Since it's a web-service based online app, it would be interesting to know if there are any major limits on simply querys of the auction house.

I know there are limits on how many auctions you can post, but are there limits on how many queries you can make?

If there isn't, and if Blizzard don't get touchy at other websites using the web-services API (like they currently don't frown at Armoury scanning websites), then this would mean someone else could set up a website which does frequent and complete periodic scans of all AHs on all servers, and make that information available to anyone, even if they don't have the AH app at all.

Sure would save me logging in at all hours of the night just to run an AH scan.

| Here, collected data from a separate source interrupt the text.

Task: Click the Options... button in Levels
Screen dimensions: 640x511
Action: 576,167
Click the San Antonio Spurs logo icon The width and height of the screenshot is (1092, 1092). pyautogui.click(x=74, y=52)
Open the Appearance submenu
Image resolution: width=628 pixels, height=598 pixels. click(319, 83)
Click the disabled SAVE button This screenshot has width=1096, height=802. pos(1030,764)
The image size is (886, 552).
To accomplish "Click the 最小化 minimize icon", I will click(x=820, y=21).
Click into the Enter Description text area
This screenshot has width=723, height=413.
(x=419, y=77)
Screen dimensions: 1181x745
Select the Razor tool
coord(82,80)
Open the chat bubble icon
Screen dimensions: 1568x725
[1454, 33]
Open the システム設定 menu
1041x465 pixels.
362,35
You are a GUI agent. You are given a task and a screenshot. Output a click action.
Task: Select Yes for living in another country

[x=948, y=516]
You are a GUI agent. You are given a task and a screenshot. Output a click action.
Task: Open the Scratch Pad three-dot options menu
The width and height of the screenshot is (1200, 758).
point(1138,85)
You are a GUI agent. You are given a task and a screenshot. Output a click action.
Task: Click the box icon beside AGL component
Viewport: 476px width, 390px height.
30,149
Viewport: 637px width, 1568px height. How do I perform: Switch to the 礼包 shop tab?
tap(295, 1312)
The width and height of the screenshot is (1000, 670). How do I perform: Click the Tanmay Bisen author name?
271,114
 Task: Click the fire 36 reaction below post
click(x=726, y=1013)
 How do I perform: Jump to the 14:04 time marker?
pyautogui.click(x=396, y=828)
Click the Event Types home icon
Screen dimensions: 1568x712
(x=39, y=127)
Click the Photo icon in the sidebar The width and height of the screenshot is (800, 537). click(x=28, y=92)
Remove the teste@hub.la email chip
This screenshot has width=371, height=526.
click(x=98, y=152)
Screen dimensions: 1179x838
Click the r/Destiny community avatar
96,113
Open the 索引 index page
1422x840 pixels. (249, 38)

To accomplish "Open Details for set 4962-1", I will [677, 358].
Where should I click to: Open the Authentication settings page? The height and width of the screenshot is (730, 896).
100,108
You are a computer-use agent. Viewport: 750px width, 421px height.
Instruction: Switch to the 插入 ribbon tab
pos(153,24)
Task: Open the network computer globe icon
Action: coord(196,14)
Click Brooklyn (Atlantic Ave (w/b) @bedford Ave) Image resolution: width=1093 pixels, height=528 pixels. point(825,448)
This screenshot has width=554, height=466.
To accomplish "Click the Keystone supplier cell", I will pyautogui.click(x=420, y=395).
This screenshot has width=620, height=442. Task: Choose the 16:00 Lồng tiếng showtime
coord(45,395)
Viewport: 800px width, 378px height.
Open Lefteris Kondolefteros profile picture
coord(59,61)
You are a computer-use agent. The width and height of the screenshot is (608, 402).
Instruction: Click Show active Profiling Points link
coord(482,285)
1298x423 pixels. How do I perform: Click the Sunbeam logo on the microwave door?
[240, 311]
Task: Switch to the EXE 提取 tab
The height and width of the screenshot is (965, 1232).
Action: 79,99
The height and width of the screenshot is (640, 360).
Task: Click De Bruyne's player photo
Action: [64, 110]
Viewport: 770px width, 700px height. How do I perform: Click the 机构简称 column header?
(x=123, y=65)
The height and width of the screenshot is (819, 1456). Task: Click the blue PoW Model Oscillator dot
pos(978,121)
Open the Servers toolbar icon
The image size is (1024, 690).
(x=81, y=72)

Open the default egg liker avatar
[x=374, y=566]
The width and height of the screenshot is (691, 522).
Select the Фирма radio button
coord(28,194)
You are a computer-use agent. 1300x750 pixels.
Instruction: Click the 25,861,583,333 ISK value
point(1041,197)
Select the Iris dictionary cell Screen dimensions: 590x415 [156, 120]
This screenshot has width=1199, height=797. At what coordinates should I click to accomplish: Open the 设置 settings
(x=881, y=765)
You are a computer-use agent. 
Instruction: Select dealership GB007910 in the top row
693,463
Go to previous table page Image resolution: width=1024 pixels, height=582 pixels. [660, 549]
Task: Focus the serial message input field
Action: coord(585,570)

I'm referring to sites like WOWecon.com here.

Tuesday, May 25, 2010

The illusion of "doing it better"

Imagine there's a game publisher with a design doc for some truly innovative advances to the MMO field. They've done their homework, they know how to build it right, they've done the numbers, they know how much it will cost. This stuff will knock your socks off. We'll refer to these people Game A.

Now, imagine there's some game publisher with a Triple A game which dominates the market. Game B.

The Game A people have done the math, they figure it will take about $M to implement this innovation to the full extent they have in mind. This means they need to attract some N thousands of players to their game to satisfy this budget expense.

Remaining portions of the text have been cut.